Be successfully seen and heard: the changing face of PR to blogger submission
As we head deeper into the internet age, the music blog market has become increasingly saturated. With more blogs starting every day, and more musicians battling to get their voices heard, a good PR campaign has never been more important.
As inboxes fill up, and emails become lost to the constant stream of new content, how then do you open a direct line to a blogger’s ear? Increasingly, the answer is pointing to submission services.
Over the last year, a steady number of these have popped up across the web, each with their own unique take on the idea of delivering music to blogs in the best way possible. From the everything-to-everyone approach of Toneden (a community, music sharing platform and a way of connecting artists to their audience) to the widget based Demobox (an add-on to existing blogs’ website), all are brought together under a unified aim: to simplify the music submission process.
As services like FATDrop, which provide feedback on uploads, have established themselves in the world of club promo, it has become increasingly apparent that music blogs must follow suit. The value of a submission service where bloggers are presented with music and can easily turn down or accept music submissions, with PRs kept in the loop, should not be underestimated.
E-mails and physical promos sent through snail mail have one thing in common: they provide no guarantee of feedback. Though follow-up phone calls and email chases have their place when it comes to established press and online platforms with dedicated offices, for the emerging unsigned artist the probability of feedback lies in the quality of an expertly crafted e-mail. Yet without a carefully planned PR campaign, utilising the benefits of a PR company’s reputation and nurtured relationships with key contacts, even the most carefully packaged CD or vinyl may be sent out into the abyss with no way of knowing if the music was ever even listened to.
Submission services represent the genuine opportunity to provide a more efficient feedback process over traditional communication between blogs and PRs, with real-time updates on a blogger’s interaction with a submission. For instance, SubmitHub – founded by Jason Grishkoff of Indie Shuffle – clearly displays how many times a track has been listened to by a certain blog, and even by each individual writer, before showing a rejection or approval. As Jason explains, their goal “is not only to make submissions manageable for bloggers, but to ensure that publicists get feedback on their submissions (a task emails struggle to achieve). SubmitHub isn’t built just for the blogs – it’s built for everyone.” This certainly seems to be a step in the right direction – however, in order for submission services to present a viable replacement for the tried and tested e-mail pitch, one service must emerge head and shoulders above the rest, and be widely adopted as an industry standard. Just as the Hype Machine emerged triumphant as the music blog aggregator of choice, beating the likes of Technorati and Elbows to the punch, it would seem that so too must one submission service reign victorious.

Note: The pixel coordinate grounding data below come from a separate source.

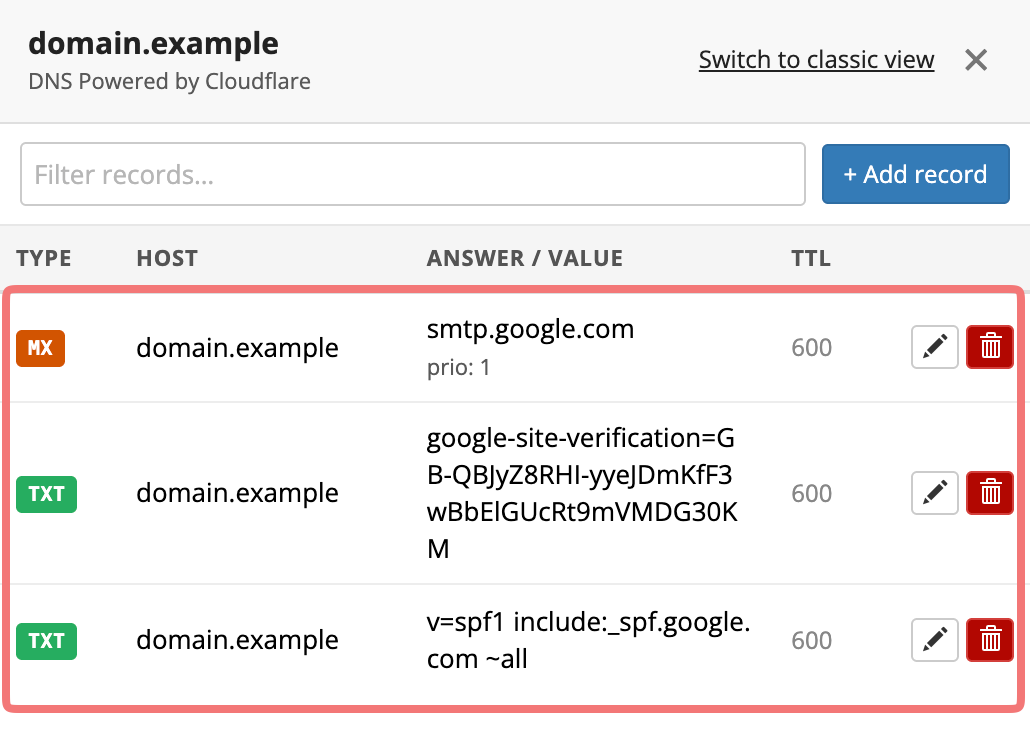Click the green TXT badge for site verification
Viewport: 1030px width, 754px height.
pyautogui.click(x=47, y=494)
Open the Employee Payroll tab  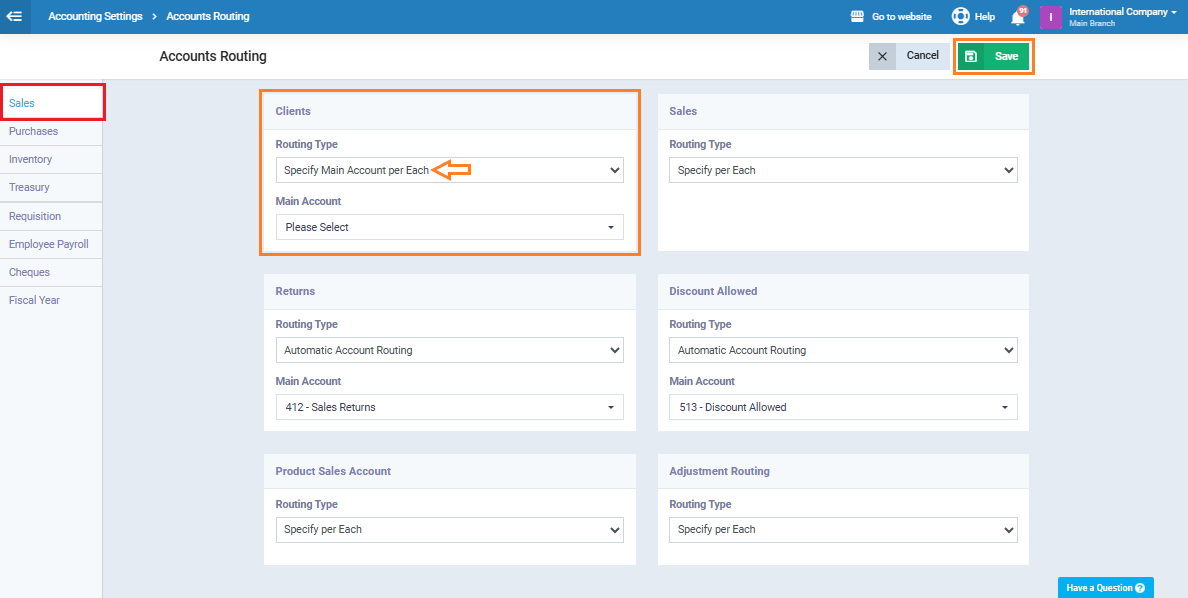49,244
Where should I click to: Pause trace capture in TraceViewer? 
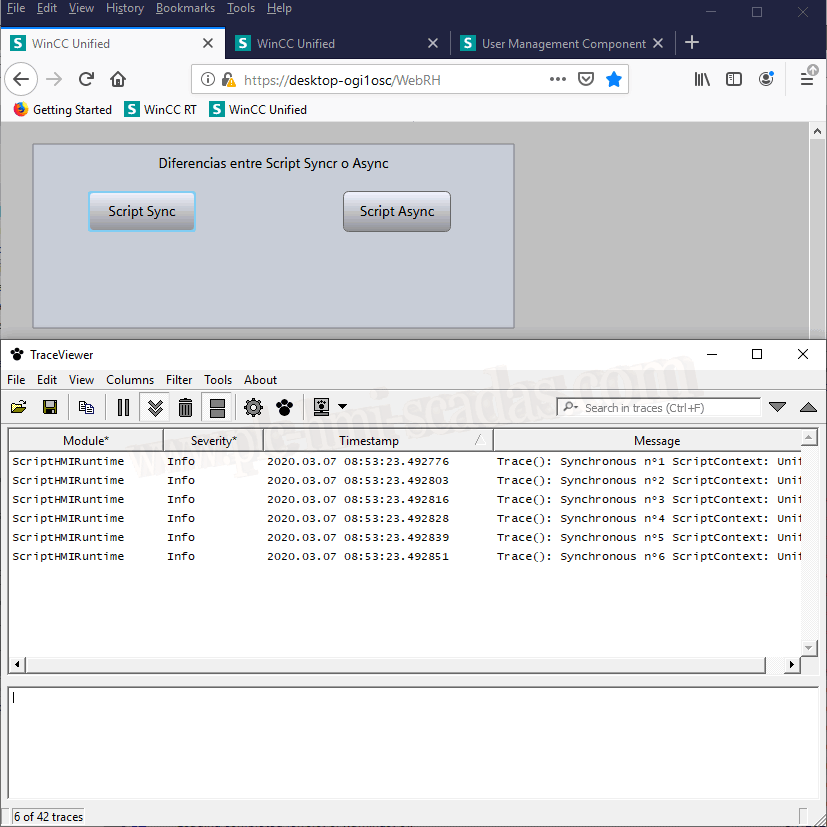(123, 407)
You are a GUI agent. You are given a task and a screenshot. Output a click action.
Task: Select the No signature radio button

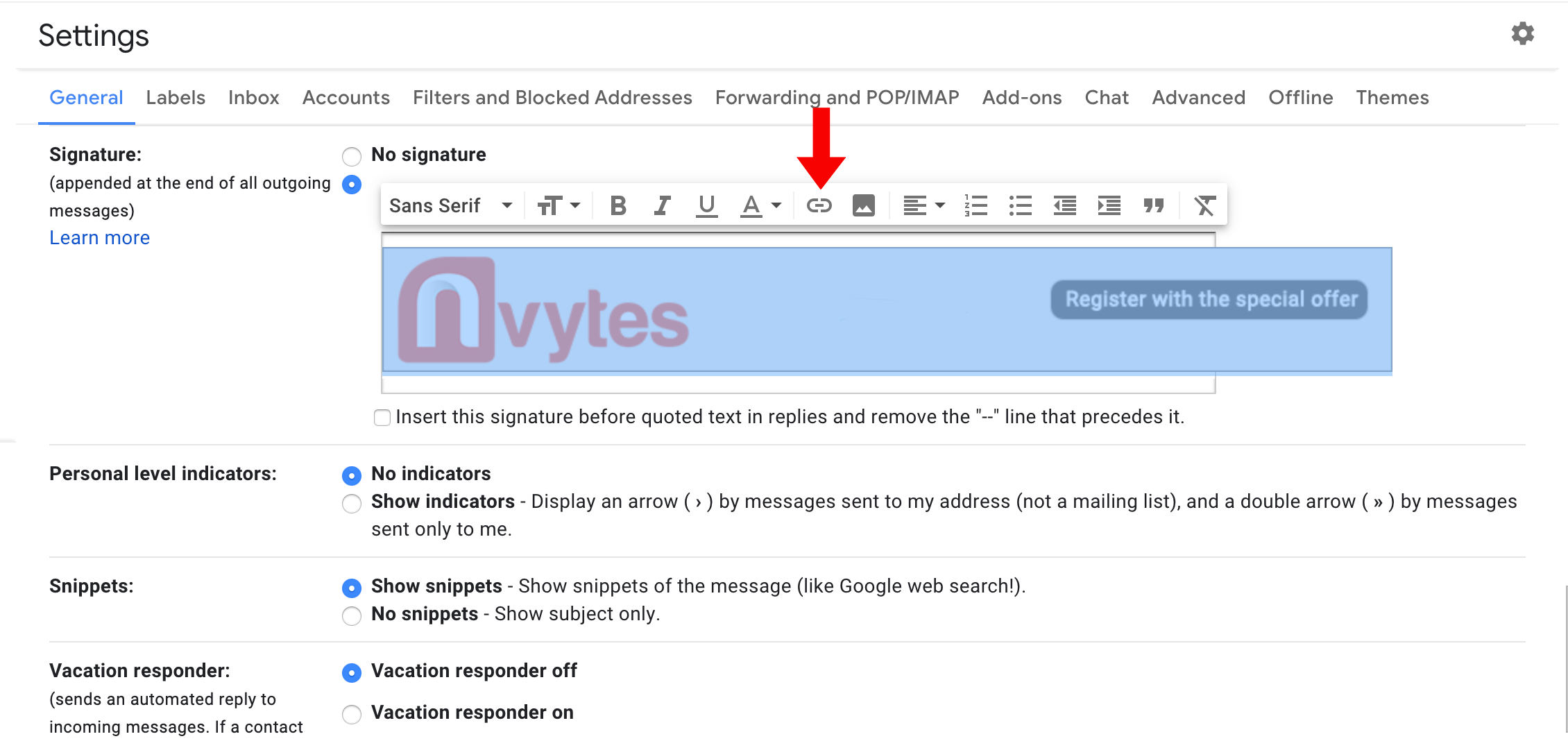click(352, 156)
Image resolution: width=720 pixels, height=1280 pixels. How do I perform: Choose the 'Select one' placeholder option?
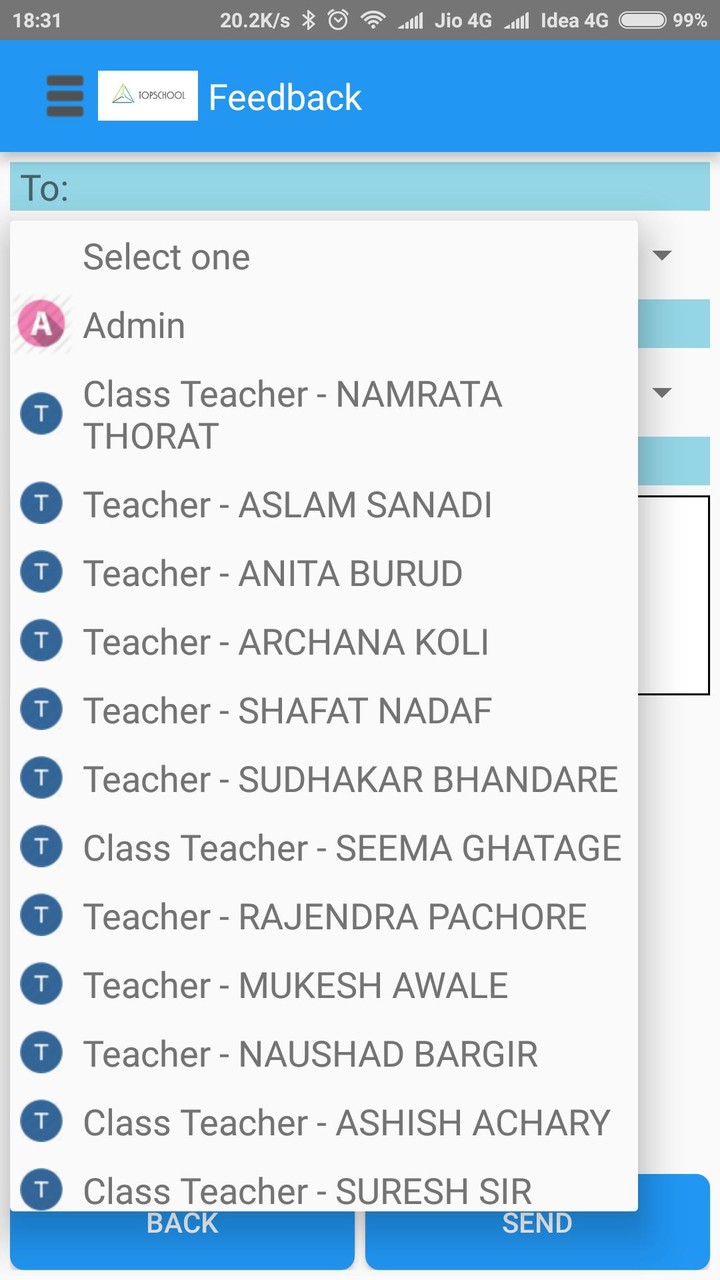click(x=166, y=257)
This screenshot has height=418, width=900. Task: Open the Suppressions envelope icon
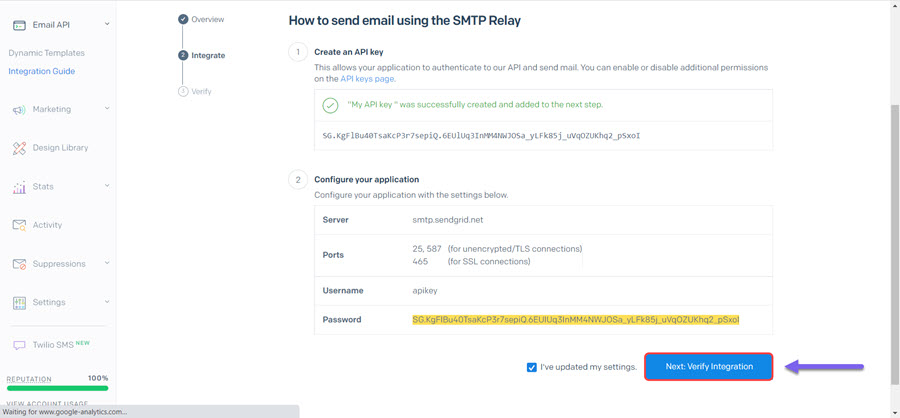pyautogui.click(x=20, y=264)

On the flipside, the varied and personal ‘Submission Guidelines’ provided by so many blogs often yearn for the more personal side of submission – and is there anything more personal than receiving a tailored e-mail or a beautiful vinyl through the post, and anything less personal than a copy and pasted press release submitted into a text-box on a website?
When all’s said and done, after a turbulent year for music blogs, the emergence of submission services can only be a good thing for both PRs and bloggers. When the Hype Machine removed certain blogs from their directory in May due to what was perceived as unfair leverage of coverage between PRs and bloggers, relations arguably took a dive. But by providing a more hands-on way of connecting these two sides of the same coin, submission services will hopefully serve to reignite and nurture these relationships and by extension both achieve their mutual aim: to deliver great new music to as many people as possible around the world – a solution that can’t come soon enough.